▸ TASK DETAILS
Copy word for word, and only, the lines below from the one with "Click download icon" through the last.

▸ EXERCISE DATA
#####
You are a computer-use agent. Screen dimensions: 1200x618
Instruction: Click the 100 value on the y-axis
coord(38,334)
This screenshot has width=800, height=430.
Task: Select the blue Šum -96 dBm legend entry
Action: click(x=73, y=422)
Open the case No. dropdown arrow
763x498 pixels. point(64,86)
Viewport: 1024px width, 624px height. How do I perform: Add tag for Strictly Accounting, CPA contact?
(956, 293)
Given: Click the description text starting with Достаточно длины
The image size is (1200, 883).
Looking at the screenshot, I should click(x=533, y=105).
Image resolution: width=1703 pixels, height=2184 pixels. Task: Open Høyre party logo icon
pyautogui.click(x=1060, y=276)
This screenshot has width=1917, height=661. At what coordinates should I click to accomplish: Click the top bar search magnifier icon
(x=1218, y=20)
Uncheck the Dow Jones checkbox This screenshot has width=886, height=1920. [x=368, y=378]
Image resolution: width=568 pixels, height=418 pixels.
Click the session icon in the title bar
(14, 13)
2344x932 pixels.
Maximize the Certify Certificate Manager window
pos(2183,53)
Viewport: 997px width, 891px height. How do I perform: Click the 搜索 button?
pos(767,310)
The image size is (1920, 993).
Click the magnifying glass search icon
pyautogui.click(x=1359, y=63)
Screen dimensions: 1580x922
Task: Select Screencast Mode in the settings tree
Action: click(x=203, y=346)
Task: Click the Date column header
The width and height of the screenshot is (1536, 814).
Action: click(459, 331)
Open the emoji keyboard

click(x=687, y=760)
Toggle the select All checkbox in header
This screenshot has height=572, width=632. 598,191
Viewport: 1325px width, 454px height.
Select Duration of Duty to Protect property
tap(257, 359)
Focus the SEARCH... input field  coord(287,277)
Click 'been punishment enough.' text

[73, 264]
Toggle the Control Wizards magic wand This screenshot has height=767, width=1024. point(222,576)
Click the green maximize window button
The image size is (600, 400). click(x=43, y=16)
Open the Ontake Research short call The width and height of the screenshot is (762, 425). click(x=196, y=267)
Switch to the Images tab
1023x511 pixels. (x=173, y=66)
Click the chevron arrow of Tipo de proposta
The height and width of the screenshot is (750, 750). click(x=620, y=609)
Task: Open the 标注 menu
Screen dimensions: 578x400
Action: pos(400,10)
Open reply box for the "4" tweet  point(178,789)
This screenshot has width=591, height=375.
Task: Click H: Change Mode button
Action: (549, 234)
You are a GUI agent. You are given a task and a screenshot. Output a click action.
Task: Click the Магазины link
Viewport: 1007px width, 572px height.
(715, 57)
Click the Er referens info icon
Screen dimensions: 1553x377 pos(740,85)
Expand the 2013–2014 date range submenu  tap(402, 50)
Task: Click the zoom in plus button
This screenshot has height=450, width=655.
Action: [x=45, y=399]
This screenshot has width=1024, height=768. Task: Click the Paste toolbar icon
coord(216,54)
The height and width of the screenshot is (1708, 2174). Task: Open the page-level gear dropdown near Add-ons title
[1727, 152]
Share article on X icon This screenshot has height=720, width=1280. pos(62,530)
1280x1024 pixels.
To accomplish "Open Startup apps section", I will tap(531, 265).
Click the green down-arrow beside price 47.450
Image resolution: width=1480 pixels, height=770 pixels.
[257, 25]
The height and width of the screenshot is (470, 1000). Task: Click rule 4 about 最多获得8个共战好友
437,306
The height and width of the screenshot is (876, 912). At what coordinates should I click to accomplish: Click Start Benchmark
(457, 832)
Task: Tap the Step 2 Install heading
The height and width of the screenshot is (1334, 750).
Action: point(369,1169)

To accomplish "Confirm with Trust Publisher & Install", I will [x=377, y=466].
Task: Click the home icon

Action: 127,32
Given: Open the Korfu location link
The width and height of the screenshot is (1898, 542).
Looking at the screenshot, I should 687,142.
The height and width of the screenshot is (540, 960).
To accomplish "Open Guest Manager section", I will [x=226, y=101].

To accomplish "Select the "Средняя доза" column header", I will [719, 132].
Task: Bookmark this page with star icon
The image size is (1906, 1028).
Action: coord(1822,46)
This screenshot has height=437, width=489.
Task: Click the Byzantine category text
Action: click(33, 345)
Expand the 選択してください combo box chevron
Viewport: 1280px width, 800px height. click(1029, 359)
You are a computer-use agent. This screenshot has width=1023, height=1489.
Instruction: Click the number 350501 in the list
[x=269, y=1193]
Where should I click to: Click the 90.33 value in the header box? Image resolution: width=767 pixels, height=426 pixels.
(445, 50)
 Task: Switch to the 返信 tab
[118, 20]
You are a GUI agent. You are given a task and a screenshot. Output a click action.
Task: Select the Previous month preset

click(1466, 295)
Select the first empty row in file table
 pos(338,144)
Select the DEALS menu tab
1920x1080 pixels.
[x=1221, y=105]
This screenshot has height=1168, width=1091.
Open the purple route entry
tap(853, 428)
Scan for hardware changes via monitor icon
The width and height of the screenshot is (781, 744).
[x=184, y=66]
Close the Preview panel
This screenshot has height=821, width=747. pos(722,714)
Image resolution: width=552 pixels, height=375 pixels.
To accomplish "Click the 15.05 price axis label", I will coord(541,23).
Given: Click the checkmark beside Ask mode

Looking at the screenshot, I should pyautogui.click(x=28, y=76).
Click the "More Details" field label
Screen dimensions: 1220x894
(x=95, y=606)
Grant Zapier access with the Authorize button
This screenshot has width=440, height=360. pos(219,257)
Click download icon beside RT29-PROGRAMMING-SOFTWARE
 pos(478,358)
#####
▸ WRITTEN ANSWER
Click download icon beside RT29-PROGRAMMING-SOFTWARE
 pos(478,358)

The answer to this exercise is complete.